After all, if the European Central Bank had behaved differently much earlier much of what has happened might not have. The total outstanding Greek debt owed to foreigners is of the order of 190 billion euros. M2 according to the European central bank is of the order of 8,605 billion euros. If the ECB had simply bought temporarily half of the 190 million euro foreign debt in the form of Greek government bonds the crisis would have been reduced considerably. It could have done so with near zero risk of inflation because of such an action. Of course, the problem of Greece also involves a large quantity of credit default swap bonds that have been bought and sold on Greek debt in a highly speculative fashion by banks throughout Europe.(See the very revealing article in Forbes,Why Europe is really freaked out over a Greek Default by Adrian Ash, July 15, 2011 on this) Deficit hysteria has also played a major role, of course , in grotesquely exaggerating the risks associated with sovereign debt and supporting a failed policy of excessive austerity.) These practices need to be much more tightly regulated and the speculative aspects of the derivative drastically curbed.
If Mr.Papandreou wins his confidence motion in Parliament and his government lives on to fight and win the referendum my earlier optimism about resolving the crisis may well turn out to be justified.
If not, perhaps the package can be improved upon or the increasingly popular alternative of leaving the Euro and returning to the drachma will over time solve the problem.
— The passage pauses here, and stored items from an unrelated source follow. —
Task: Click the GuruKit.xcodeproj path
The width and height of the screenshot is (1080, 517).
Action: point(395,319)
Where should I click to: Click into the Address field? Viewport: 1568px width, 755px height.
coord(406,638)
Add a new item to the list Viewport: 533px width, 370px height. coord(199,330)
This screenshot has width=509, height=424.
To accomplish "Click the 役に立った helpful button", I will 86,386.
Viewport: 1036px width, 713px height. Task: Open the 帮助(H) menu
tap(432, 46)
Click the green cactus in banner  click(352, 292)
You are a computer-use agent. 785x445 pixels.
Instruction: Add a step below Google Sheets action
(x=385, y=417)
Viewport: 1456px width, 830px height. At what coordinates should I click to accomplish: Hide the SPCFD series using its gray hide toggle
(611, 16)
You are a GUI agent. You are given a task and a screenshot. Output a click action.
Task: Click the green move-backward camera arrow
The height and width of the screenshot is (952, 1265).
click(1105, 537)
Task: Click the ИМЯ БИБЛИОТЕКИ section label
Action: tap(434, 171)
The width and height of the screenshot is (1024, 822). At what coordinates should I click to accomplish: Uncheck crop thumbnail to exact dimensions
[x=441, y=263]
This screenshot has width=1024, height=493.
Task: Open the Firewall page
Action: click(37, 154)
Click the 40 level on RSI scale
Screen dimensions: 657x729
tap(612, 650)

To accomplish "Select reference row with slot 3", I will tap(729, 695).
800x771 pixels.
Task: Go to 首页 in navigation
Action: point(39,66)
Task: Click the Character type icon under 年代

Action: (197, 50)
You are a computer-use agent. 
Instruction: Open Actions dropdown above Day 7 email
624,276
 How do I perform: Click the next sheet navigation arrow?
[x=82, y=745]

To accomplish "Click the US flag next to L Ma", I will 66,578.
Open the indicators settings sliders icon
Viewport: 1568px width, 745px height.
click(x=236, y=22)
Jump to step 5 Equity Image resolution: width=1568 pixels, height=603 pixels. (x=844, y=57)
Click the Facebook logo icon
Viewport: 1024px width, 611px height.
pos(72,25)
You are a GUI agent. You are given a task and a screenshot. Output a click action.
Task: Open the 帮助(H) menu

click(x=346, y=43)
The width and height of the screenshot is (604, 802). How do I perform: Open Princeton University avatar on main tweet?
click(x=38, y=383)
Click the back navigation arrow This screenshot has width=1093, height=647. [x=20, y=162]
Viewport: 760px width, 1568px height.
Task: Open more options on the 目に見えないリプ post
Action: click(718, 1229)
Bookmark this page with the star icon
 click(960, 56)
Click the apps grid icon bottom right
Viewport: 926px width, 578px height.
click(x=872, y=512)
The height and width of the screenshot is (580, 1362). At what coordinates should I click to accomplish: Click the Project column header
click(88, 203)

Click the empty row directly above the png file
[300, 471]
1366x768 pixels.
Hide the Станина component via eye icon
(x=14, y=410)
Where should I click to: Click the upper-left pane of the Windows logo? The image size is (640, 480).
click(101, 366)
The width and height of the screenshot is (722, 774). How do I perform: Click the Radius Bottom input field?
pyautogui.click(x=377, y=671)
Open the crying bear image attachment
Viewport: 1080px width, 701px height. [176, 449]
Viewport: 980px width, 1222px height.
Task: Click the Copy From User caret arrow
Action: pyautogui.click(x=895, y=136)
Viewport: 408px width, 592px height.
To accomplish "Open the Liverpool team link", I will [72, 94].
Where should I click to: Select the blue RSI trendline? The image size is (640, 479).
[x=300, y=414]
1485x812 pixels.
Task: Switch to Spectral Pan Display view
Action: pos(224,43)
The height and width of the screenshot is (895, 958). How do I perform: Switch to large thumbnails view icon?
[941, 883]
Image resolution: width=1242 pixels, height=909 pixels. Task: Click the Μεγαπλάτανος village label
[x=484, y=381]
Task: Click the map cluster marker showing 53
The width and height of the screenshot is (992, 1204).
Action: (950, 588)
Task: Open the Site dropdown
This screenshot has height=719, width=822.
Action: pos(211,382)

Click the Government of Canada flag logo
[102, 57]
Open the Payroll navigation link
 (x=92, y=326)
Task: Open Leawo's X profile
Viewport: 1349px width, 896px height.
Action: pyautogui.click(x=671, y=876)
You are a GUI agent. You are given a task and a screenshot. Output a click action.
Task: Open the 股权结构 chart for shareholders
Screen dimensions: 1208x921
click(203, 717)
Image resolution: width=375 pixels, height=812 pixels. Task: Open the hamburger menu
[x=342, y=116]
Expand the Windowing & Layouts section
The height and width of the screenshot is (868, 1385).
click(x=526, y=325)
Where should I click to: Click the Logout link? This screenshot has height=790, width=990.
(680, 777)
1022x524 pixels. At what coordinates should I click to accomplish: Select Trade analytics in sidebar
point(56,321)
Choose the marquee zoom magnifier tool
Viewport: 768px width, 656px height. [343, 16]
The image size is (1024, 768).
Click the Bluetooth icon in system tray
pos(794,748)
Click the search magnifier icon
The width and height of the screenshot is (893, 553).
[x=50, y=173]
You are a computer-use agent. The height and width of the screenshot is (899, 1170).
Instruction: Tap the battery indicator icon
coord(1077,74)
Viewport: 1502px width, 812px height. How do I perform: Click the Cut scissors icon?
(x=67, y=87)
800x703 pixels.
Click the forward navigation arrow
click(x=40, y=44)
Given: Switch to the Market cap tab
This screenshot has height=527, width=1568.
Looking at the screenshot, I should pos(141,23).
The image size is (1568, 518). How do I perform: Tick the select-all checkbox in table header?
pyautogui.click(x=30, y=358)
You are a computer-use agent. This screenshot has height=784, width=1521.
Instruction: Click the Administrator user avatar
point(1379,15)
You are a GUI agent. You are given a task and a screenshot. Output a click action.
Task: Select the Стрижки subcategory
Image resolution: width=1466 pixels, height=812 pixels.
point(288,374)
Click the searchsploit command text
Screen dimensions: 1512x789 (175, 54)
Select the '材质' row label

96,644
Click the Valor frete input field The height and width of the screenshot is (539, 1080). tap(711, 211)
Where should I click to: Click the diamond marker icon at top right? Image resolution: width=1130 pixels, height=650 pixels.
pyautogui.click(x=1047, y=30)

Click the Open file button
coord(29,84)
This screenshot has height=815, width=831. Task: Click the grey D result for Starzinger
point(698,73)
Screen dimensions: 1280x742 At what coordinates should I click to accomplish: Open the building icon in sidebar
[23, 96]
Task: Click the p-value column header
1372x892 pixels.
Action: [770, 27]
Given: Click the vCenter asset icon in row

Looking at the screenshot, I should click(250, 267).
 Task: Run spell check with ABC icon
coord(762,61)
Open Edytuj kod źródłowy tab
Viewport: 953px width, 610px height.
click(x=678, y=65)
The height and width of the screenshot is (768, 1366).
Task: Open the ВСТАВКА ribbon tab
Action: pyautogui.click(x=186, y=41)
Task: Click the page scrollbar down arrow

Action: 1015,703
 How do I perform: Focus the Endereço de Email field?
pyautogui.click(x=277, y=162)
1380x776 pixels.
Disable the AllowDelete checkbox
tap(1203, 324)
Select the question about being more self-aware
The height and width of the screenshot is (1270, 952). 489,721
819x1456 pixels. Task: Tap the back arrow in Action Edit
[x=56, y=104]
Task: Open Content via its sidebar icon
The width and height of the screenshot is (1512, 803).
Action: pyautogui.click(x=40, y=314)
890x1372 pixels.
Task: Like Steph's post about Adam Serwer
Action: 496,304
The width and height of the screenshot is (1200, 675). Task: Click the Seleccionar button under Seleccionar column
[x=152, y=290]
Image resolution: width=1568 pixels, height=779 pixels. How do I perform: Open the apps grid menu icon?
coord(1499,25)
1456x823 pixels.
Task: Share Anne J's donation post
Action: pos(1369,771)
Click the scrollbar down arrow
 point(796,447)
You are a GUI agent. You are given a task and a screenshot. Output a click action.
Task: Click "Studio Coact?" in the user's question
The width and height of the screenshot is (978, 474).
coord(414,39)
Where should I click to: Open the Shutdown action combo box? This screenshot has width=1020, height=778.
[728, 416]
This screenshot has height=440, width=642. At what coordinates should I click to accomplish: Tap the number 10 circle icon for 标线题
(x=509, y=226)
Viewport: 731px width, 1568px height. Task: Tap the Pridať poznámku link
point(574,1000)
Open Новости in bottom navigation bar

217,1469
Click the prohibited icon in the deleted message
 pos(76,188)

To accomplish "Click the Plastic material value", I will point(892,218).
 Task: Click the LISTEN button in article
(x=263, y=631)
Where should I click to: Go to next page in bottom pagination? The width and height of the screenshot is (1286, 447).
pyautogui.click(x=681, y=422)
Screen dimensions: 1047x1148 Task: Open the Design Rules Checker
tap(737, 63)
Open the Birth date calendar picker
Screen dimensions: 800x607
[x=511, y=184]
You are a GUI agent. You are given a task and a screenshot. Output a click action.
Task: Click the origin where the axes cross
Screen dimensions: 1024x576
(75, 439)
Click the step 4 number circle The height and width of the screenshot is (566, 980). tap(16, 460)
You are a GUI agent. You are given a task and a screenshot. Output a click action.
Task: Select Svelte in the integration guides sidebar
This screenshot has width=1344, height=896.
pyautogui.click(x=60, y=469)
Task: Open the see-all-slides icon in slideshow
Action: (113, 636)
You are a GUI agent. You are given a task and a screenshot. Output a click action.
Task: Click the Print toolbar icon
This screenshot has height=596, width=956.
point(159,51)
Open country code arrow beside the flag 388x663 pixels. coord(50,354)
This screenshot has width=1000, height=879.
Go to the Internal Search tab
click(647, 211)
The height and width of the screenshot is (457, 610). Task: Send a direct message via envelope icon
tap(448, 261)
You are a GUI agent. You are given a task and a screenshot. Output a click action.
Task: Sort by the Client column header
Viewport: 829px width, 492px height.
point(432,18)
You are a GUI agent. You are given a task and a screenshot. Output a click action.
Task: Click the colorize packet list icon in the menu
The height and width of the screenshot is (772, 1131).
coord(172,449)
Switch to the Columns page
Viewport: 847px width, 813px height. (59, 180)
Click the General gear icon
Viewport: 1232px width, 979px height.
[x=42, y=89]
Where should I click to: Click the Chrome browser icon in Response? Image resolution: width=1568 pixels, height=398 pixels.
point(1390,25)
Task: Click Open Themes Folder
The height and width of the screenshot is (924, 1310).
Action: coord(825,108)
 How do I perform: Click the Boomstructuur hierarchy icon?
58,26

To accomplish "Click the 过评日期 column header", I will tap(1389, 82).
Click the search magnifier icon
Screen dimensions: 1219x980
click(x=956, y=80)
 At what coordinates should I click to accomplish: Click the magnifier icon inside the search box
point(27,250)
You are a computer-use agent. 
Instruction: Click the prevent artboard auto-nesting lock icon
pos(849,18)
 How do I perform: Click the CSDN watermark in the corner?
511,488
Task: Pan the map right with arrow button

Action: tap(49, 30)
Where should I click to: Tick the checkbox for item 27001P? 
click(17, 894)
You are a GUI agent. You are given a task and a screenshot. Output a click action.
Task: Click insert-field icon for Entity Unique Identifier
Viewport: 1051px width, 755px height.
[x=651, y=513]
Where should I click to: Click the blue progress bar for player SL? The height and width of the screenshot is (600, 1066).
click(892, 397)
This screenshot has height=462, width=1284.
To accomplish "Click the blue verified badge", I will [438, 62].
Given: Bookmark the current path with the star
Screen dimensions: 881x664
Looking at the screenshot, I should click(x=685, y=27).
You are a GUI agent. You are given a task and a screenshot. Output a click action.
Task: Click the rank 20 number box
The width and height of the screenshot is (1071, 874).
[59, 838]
After all paying off the debts in drachmas will shave more than likely 50 % off the debt load forcing the bondholders to take the haircut they are currently being offered in any case, substantially increase the attraction of Greek exports and locally provided services, lessen austerity thereby permitting economic growth and allow Greece over time to reform its tax practices and social welfare state.
But as I wrote at the outset much of this could and can still be avoided if the ECB steps up to the plate and becomes a true central bank.